When I was running, there was a lot of things, and nothing running through my mind at the same time. I could be thinking about the story that I was going to write, formulating plots in my head, reciting some Maths formula, deciphering some difficult explanation in Maths and Science, letting my experience to run through my mind, making countless acts of future scenes on unpredictable matters, thinking about someone whom I love(d), someone I hate, or just random things appeared in my mind, or just nothing.
It was difficult for me to start running, the first step to make things easier was to get up and run, that was the most essential and the most difficult step, I kid you not, this was the worst struggle that I had to put up with, not the fatigue after running, during running, but the action of getting up and run.
The longest streak of consistent daily running that I had was a few years back, it lasted for a few months, at that point in time, my stamina was at its peak, I could easily slay 10k in one shot. However, my gung-ho died down, from daily to alternate to twice per week to sitting my ass at home and staring at the computer doing e-sports. Years past, I ran occasionally, started some routine, and cancelled it the day after, just because I was lazy, but I kept myself running at least once per week until this year.

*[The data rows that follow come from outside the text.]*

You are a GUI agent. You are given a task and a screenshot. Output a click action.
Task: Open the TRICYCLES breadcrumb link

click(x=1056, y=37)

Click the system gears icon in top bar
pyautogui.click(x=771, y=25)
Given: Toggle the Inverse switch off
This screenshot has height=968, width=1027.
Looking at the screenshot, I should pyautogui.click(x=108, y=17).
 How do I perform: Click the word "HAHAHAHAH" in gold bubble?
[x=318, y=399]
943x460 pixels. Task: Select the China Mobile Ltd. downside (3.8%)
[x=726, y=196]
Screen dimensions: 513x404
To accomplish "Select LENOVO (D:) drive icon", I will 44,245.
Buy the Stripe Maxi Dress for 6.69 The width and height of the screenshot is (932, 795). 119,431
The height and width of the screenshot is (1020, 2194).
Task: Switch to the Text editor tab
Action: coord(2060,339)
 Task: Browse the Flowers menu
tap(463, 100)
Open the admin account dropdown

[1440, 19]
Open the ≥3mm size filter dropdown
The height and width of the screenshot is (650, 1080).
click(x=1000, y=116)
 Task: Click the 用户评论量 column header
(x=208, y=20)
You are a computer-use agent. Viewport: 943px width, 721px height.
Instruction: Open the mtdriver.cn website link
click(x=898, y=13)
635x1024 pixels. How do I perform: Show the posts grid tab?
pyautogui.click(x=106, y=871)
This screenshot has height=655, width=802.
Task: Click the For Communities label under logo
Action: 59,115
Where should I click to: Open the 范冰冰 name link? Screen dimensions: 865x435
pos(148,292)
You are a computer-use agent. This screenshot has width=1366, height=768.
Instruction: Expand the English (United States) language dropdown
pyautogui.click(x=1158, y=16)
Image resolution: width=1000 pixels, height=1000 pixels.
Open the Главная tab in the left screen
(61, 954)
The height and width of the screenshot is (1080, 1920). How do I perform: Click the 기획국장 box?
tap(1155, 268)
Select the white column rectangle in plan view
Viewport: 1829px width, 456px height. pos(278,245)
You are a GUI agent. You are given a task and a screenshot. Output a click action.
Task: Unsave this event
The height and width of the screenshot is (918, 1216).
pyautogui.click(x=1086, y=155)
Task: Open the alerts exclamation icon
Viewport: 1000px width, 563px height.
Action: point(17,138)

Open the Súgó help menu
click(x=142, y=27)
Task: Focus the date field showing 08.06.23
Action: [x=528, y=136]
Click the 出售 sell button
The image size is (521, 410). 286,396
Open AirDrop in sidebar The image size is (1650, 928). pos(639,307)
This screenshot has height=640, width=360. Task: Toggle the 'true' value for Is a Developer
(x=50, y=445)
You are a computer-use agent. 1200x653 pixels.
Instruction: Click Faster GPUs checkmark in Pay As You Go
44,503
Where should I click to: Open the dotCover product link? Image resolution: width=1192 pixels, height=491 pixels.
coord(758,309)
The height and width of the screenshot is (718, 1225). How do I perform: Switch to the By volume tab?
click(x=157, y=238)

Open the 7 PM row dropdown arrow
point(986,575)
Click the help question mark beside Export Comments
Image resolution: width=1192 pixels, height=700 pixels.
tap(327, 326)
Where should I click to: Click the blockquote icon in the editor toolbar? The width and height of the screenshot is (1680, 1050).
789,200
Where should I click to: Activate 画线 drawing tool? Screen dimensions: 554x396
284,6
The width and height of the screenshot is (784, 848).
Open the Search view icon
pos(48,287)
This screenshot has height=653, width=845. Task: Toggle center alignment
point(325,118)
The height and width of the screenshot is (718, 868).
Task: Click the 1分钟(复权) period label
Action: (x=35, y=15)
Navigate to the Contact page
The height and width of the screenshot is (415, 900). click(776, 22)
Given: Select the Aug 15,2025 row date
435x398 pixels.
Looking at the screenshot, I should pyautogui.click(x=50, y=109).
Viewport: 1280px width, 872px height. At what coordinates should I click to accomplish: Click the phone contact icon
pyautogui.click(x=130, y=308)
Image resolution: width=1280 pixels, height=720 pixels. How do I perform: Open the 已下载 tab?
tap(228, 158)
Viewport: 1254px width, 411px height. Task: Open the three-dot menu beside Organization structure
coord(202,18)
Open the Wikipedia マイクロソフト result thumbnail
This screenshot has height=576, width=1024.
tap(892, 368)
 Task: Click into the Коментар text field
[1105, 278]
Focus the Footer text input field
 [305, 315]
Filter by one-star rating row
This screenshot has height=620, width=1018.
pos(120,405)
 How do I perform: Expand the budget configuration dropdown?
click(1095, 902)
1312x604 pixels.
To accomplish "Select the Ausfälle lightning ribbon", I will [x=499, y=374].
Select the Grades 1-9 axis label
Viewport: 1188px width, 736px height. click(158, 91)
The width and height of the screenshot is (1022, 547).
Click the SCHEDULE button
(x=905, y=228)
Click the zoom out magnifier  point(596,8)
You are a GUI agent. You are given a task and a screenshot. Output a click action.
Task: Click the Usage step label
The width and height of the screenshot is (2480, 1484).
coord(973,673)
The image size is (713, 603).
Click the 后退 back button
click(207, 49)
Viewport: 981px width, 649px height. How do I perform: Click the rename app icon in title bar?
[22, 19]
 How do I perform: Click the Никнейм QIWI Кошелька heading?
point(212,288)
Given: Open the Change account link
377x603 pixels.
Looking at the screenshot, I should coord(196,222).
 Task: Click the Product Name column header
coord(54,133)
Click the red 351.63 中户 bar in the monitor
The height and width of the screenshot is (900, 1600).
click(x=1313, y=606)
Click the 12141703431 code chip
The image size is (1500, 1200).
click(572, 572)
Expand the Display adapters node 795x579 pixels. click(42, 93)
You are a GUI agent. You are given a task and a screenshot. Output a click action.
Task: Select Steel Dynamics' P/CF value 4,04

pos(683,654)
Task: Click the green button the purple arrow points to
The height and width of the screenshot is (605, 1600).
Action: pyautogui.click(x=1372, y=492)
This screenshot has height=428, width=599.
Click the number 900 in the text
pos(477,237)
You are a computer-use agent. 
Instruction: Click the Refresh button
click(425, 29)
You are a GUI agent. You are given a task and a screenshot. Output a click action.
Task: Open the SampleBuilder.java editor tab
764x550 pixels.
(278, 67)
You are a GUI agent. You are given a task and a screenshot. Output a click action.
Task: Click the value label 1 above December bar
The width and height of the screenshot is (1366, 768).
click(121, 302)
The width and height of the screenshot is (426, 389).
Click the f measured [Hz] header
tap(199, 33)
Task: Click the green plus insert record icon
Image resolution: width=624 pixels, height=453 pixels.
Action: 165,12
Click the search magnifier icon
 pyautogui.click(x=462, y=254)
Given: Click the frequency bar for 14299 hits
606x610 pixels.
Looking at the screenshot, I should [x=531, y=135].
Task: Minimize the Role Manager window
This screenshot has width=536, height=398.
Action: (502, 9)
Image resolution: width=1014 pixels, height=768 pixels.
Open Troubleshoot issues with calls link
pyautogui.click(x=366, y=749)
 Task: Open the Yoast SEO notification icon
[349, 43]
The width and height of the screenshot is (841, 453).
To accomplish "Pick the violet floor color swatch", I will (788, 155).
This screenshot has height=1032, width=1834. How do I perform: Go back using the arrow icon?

This year was a pain in my neck, literally and figuratively, my studies had mounted to an unimaginable level, I knew I needed the daily dose of running to boost my studies (it actually works), keeping my mind sharp by sweating all the literal shit inside me outside, promoting optimum brain function, and keeping myself rejuvenated. However, my priorities were differed from the common facts stated above, the benefits that I had avoided, I did run daily for three weeks consecutively but life hit me hard, I barely even ran once for a month until now.
I knew I had to sweat things out and to keep things moving, I started running again, everything in my life had become much smoother, much better. I retained my old style of running four steps breathe in, four steps breathe out during initial phase; two steps breathe in, two steps breathe out during fatigue phase, I would always push myself to run better, to sustain myself longer, but it really hurt, and I would make sure to stop once I felt something really went wrong.
I ran the same path every time, most of the time I chose to run, around the vicinity of the housing area that I lived in, it was tedious but the things that kept me occupied in my head made running a lot more times better, it was as if I was multitasking, controlling my breathing, foot steps, thoughts, looking out for obstacles at the same time. After a few staple rounds of running, I would feel the hem of my shirt, if it is wet, I would choose to run more or stop because this marked the end of my daily dose of running.
Hoping that life would not consume me thoroughly that I would miss out on my daily run, I am planning on having morning runs, but I have a sleeping problem, I just dislike the fact of sleeping early and waking up early, at least my body does not, this inflicted major problems directly to my running process, my muscle would pass out very quick, and my breath would run out rapidly, the implications would make my running process a bane to myself.
Comment below about some running tips for a casual runner. I would like to pick up morning runs, please do help me by dropping some useful tips to be disciplined and to get up early to run. Thank you. Your comments and help are very much appreciated.
P.S. I just love how the wind brushing through me, and the fresh air breathed in during running.